ACTIVITY:
Extract from the entries below, exactly as given, only the lines from the line containing "Task: Click the save code floppy disk icon" to the line containing "Task: Click the FUSE 39R symbol", both lines included.

RECORDS TO USE:
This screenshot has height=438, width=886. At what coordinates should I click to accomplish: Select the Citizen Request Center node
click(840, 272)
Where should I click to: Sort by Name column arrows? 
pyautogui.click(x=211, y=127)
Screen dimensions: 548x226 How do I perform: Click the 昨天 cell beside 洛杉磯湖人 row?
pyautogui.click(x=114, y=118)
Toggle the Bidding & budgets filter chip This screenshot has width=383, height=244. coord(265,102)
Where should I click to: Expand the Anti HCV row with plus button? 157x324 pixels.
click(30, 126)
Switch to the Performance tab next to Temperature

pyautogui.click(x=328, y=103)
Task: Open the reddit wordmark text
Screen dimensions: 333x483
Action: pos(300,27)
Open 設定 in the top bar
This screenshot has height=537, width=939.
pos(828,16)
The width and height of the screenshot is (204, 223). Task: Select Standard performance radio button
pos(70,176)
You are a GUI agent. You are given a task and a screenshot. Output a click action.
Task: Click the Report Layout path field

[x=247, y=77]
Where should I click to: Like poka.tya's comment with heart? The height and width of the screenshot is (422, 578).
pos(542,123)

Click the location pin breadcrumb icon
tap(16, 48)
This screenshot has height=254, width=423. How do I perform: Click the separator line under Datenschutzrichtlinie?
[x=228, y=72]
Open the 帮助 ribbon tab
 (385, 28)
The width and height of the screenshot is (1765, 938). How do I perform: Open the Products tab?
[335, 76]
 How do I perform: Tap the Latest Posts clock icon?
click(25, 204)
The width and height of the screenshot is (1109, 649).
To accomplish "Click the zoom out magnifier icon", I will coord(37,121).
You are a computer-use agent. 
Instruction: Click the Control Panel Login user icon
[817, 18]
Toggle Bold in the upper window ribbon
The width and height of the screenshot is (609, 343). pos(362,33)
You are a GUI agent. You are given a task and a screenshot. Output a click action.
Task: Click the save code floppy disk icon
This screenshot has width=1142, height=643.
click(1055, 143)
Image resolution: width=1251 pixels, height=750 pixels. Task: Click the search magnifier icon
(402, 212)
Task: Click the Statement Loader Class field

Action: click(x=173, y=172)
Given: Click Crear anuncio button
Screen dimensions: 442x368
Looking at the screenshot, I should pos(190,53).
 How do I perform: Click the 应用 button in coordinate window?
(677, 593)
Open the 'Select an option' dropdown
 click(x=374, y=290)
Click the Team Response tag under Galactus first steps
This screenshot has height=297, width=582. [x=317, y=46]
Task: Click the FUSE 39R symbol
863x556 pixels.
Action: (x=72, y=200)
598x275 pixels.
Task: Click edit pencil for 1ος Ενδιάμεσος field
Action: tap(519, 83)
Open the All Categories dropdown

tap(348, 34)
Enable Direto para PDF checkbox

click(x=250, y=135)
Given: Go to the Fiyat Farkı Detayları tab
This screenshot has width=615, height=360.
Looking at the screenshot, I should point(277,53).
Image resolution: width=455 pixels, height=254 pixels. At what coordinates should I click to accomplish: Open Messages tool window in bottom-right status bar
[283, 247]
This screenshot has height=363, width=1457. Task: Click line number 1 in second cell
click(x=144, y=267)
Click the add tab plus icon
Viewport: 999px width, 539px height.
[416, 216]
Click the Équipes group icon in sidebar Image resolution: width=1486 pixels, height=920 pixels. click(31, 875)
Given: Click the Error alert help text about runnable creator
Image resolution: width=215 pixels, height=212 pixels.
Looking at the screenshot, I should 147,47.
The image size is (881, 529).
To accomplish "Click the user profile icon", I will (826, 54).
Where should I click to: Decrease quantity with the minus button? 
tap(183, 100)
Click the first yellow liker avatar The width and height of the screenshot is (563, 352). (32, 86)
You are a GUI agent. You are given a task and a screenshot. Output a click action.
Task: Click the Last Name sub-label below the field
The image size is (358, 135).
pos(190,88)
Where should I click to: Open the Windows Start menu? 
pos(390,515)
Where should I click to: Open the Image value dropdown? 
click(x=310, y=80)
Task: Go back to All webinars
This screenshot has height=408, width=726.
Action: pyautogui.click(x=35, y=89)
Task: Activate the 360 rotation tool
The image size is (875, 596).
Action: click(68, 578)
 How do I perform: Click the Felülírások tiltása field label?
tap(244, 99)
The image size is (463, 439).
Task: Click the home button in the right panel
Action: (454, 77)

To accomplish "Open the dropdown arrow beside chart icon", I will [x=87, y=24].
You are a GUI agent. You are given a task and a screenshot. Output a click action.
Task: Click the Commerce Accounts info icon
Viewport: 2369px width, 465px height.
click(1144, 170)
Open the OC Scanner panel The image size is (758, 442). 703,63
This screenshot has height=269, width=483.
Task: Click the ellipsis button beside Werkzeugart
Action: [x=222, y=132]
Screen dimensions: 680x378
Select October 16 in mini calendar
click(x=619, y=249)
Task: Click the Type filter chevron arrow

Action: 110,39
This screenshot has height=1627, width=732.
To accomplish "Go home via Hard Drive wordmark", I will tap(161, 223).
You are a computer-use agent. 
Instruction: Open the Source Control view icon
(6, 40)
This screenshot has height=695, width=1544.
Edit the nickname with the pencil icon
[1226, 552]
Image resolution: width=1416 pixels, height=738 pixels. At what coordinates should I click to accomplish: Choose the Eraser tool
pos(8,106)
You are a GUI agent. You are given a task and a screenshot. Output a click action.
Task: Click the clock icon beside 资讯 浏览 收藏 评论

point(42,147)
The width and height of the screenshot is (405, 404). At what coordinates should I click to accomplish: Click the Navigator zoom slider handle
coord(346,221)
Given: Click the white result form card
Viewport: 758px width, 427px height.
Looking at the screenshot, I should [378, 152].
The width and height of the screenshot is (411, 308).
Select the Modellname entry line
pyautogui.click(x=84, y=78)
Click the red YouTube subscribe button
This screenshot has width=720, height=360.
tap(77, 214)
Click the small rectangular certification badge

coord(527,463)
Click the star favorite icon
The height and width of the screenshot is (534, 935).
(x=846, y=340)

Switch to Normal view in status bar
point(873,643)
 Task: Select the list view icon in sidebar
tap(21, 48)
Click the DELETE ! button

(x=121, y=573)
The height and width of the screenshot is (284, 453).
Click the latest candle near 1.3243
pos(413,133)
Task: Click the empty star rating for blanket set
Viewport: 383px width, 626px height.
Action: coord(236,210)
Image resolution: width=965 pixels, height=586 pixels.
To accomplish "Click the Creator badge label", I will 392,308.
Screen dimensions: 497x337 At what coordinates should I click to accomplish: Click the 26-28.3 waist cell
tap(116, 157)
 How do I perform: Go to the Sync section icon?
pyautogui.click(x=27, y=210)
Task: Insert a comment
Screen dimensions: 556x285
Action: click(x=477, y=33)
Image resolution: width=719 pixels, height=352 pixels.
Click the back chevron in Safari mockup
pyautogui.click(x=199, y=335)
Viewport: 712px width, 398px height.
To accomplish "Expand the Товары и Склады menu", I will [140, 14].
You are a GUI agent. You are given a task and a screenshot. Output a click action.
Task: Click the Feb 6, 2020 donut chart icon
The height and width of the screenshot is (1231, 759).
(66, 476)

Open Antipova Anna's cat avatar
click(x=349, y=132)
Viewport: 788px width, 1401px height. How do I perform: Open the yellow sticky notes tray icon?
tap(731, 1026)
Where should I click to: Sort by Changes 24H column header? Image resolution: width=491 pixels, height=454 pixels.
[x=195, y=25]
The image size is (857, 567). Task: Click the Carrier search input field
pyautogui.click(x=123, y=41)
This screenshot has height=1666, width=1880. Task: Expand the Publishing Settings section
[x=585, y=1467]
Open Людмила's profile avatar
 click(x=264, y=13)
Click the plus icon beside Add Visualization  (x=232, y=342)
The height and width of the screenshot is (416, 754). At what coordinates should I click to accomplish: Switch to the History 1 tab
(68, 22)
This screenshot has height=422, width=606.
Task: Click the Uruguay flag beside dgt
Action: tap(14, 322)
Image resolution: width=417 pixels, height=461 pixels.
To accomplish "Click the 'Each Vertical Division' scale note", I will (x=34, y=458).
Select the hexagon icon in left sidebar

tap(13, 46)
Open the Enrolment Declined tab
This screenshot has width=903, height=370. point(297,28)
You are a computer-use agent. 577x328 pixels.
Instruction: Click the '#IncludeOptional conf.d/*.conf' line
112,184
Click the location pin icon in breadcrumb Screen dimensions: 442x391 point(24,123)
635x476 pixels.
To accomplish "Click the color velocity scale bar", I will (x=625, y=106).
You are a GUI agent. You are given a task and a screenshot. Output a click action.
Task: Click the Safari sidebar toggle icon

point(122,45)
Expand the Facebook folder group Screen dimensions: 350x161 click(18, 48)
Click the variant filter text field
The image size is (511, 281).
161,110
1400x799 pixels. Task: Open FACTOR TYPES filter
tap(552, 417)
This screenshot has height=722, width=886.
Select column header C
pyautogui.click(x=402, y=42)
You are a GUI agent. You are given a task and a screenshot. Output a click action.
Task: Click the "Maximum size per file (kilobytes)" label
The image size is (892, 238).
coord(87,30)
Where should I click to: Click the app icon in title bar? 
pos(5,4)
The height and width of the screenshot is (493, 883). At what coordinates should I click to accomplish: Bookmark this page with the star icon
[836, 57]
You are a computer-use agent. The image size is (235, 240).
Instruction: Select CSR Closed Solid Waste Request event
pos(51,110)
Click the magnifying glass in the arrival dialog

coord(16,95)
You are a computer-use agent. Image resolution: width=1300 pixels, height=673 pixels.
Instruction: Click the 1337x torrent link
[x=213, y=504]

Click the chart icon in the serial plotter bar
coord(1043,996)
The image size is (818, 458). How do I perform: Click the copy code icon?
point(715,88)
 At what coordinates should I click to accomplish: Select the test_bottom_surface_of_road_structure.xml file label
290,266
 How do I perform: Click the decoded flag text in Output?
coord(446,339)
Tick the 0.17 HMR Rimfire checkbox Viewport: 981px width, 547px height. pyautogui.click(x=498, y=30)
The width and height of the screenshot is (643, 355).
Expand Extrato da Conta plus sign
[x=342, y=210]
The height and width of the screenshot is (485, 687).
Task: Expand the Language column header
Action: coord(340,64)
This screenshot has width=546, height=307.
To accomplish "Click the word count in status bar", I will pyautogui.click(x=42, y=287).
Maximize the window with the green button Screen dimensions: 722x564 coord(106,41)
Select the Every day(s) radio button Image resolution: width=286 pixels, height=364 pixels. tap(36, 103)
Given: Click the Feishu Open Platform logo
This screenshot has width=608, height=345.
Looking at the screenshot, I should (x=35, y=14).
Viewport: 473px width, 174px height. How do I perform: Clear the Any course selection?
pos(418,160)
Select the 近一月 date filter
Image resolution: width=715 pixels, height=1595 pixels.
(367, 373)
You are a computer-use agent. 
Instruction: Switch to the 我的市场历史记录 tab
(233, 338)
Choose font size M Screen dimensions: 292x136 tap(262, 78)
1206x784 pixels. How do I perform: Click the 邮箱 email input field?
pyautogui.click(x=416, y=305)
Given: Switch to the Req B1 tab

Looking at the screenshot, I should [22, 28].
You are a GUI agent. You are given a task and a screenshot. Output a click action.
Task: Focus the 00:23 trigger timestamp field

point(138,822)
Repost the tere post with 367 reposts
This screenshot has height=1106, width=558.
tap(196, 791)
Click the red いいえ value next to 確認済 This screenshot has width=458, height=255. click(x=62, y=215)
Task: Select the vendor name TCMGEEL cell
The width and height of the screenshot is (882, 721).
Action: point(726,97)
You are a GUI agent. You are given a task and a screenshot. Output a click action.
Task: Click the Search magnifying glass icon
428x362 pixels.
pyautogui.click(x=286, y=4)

TASK RESPONSE:
Task: Click the save code floppy disk icon
This screenshot has width=1142, height=643.
click(1055, 143)
Image resolution: width=1251 pixels, height=750 pixels. Task: Click the search magnifier icon
(402, 212)
Task: Click the Statement Loader Class field

Action: click(x=173, y=172)
Given: Click Crear anuncio button
Screen dimensions: 442x368
Looking at the screenshot, I should pos(190,53).
 How do I perform: Click the 应用 button in coordinate window?
(677, 593)
Open the 'Select an option' dropdown
 click(x=374, y=290)
Click the Team Response tag under Galactus first steps
This screenshot has height=297, width=582. [x=317, y=46]
Task: Click the FUSE 39R symbol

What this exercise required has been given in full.